§ **Task brief**
Could the lines from the start of the data through the line with "The width and height of the screenshot is (706, 964)." be set down exactly, with no pictures among them?

§ **Supplied information**
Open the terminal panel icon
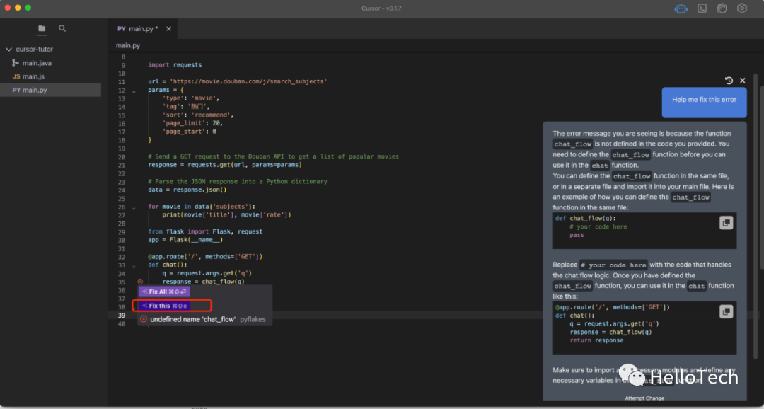pos(702,8)
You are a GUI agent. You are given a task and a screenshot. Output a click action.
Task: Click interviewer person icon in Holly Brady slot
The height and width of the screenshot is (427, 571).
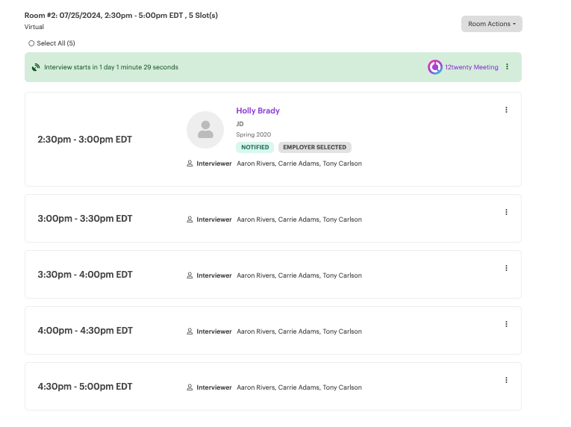tap(190, 163)
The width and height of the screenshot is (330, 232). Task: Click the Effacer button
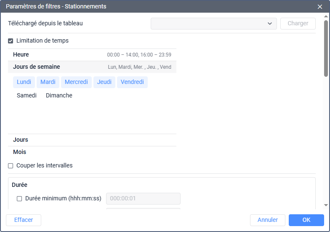coord(23,220)
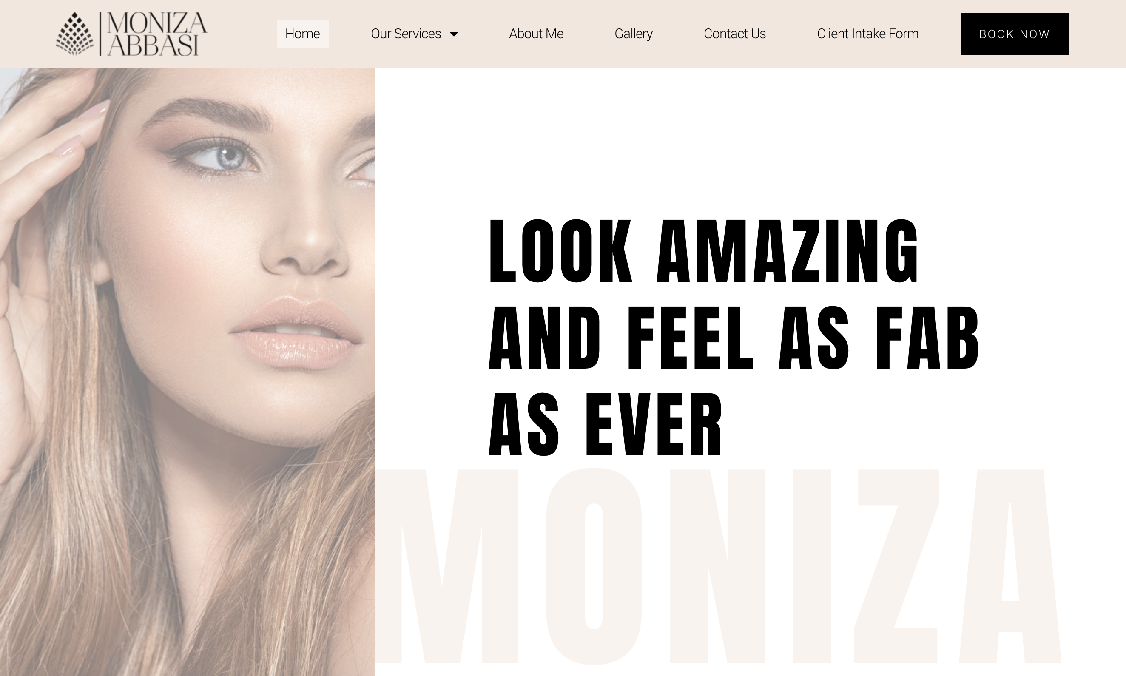Click the Look Amazing headline text
The image size is (1126, 676).
tap(733, 337)
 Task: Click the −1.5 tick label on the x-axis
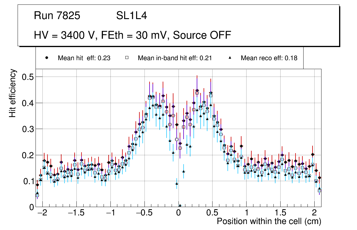[x=76, y=213]
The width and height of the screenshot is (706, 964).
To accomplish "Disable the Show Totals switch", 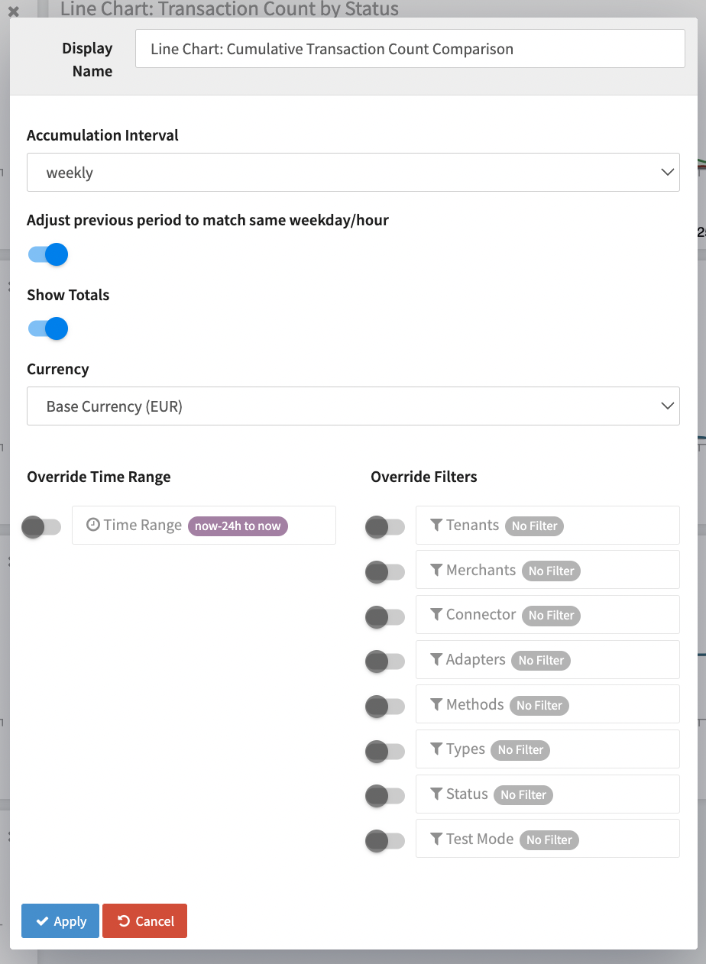I will [47, 328].
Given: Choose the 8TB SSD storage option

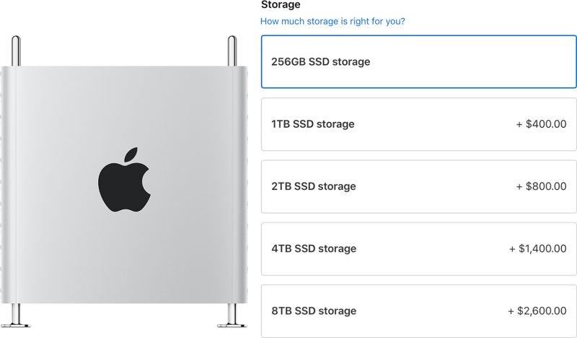Looking at the screenshot, I should (419, 311).
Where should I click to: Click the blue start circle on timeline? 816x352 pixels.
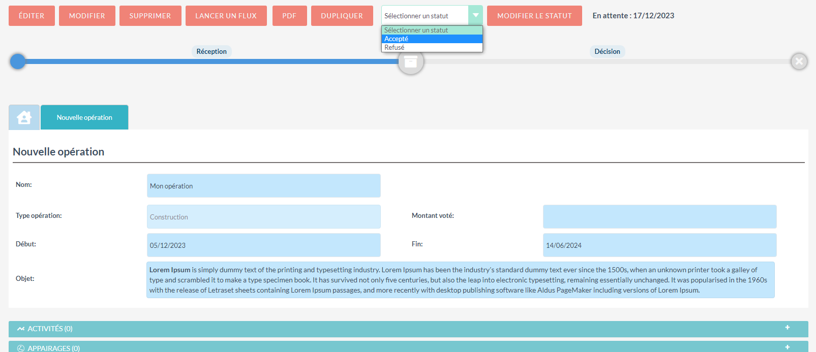point(18,61)
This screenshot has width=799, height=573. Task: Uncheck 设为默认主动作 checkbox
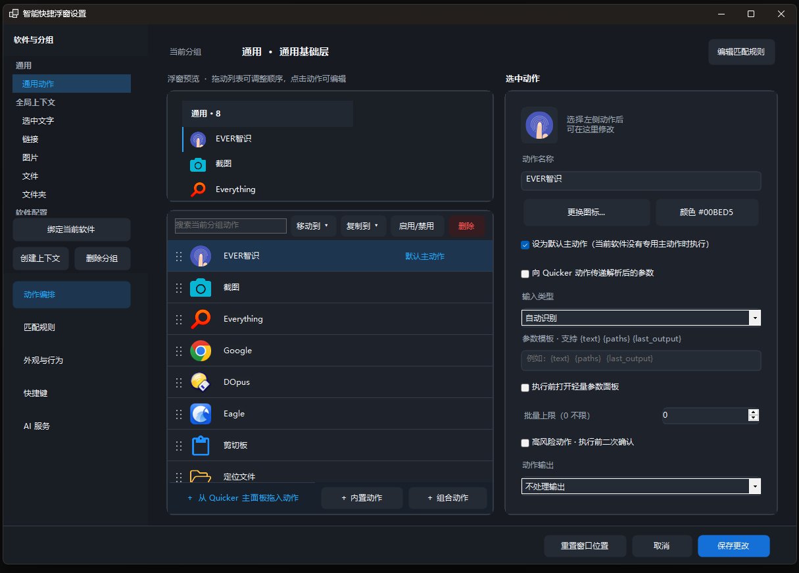click(525, 245)
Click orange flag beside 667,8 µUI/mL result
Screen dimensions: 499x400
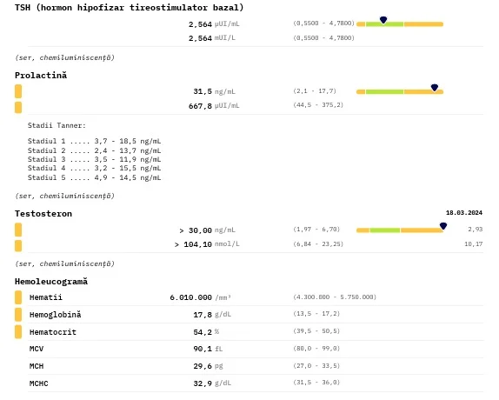click(18, 107)
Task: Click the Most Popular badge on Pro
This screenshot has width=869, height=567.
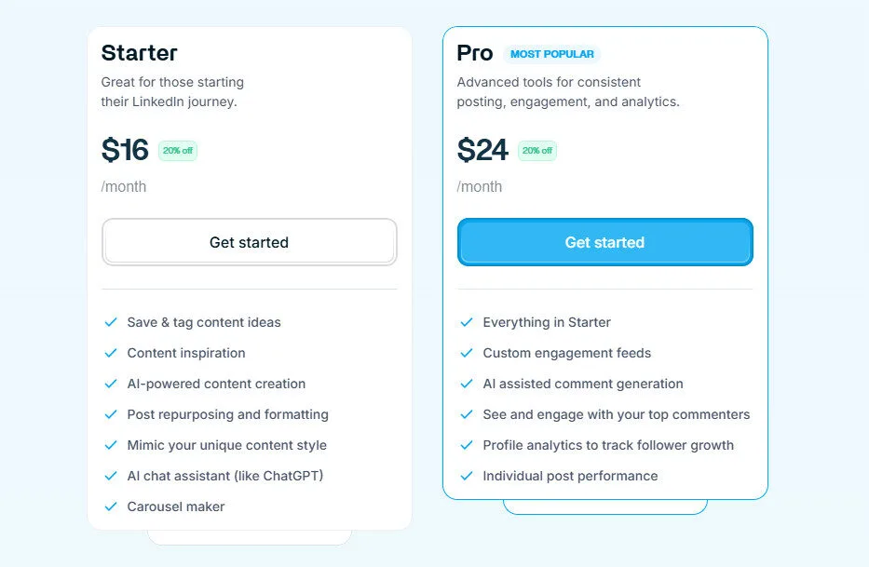Action: [x=551, y=54]
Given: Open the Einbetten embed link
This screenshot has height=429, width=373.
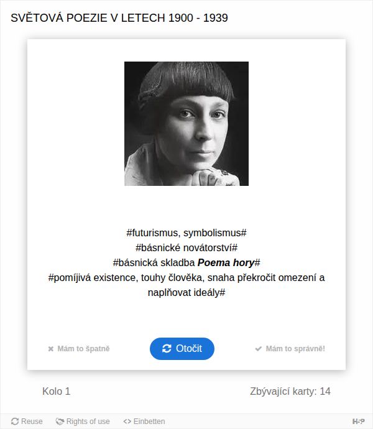Looking at the screenshot, I should tap(144, 422).
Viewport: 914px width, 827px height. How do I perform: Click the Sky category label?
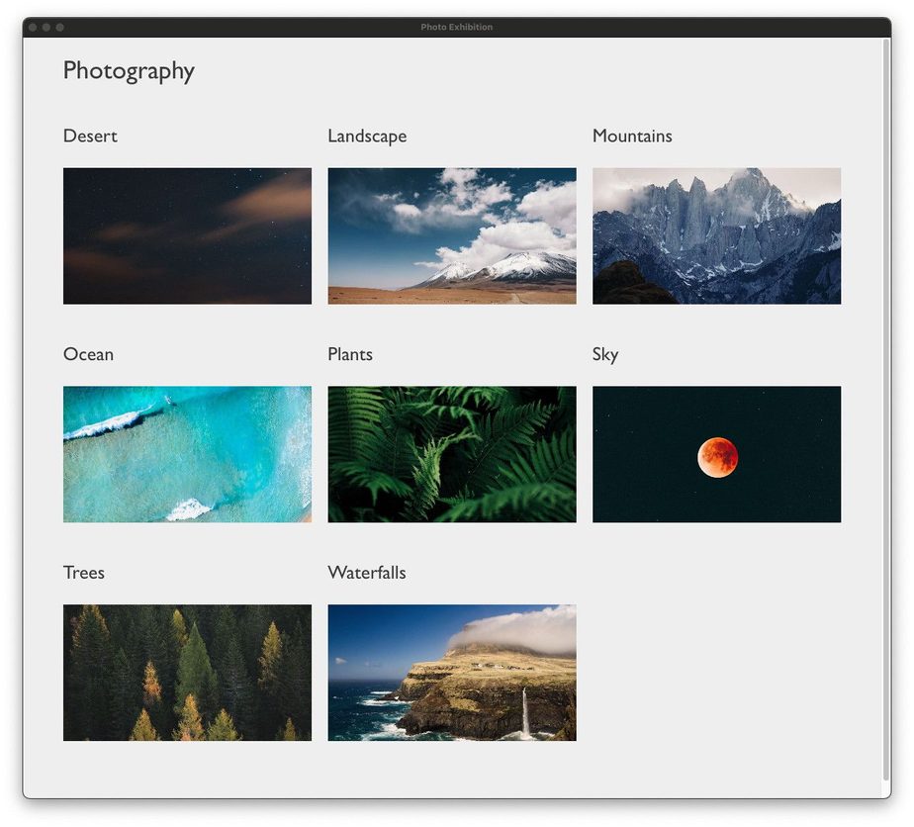605,355
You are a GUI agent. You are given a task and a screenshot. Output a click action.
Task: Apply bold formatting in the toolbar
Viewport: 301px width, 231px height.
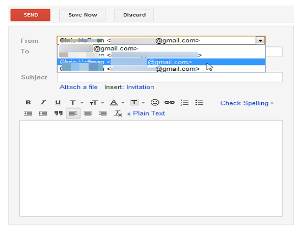click(28, 103)
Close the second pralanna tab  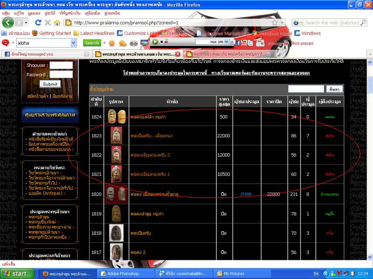(x=268, y=54)
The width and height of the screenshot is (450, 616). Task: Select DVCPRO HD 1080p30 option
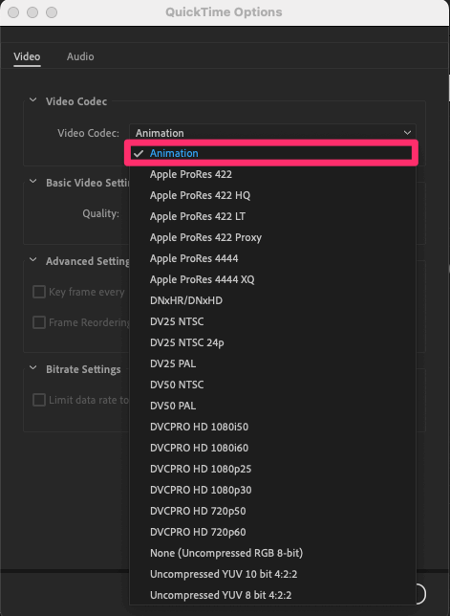(x=272, y=490)
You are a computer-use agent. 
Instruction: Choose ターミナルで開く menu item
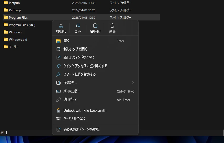[74, 119]
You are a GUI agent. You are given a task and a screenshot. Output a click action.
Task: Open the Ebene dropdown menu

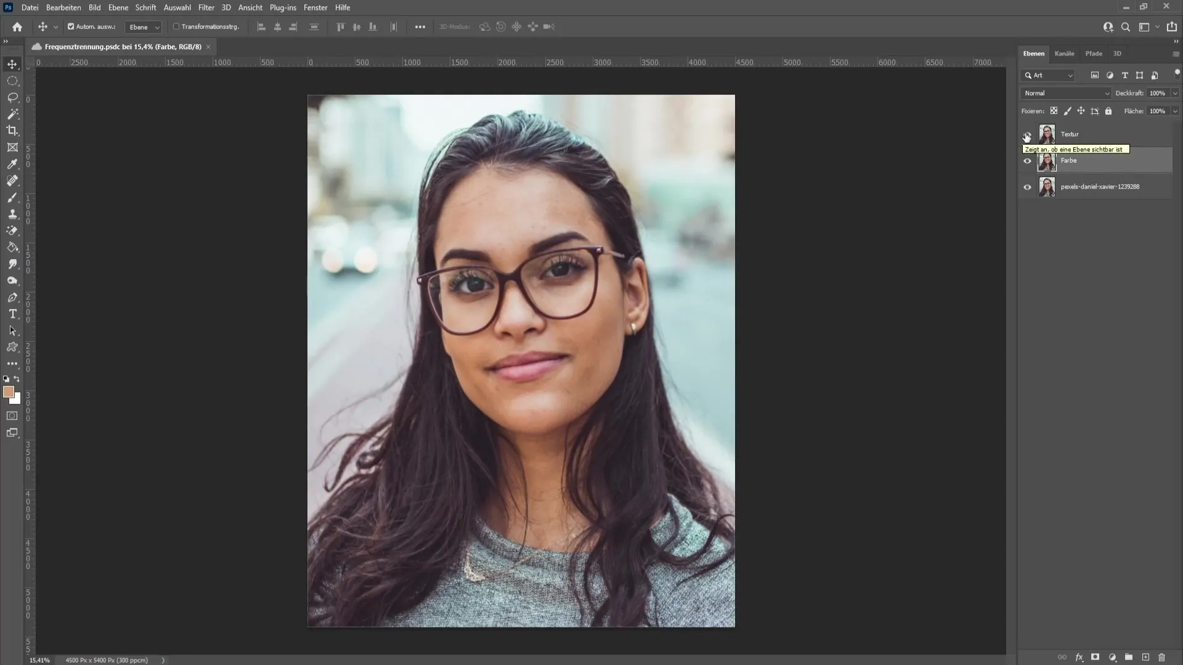116,7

§ **Exercise answer**
Open the terminal panel icon
pos(702,8)
You are a GUI agent. You are given a task and a screenshot. Output a click action.
Task: Click interviewer person icon in Holly Brady slot
The height and width of the screenshot is (427, 571).
tap(190, 163)
The width and height of the screenshot is (330, 232). Task: Click the Effacer button
coord(23,220)
Click the Look Amazing headline text
The image size is (1126, 676).
tap(733, 337)
 Task: Click the −1.5 tick label on the x-axis
[x=76, y=213]
The width and height of the screenshot is (706, 964).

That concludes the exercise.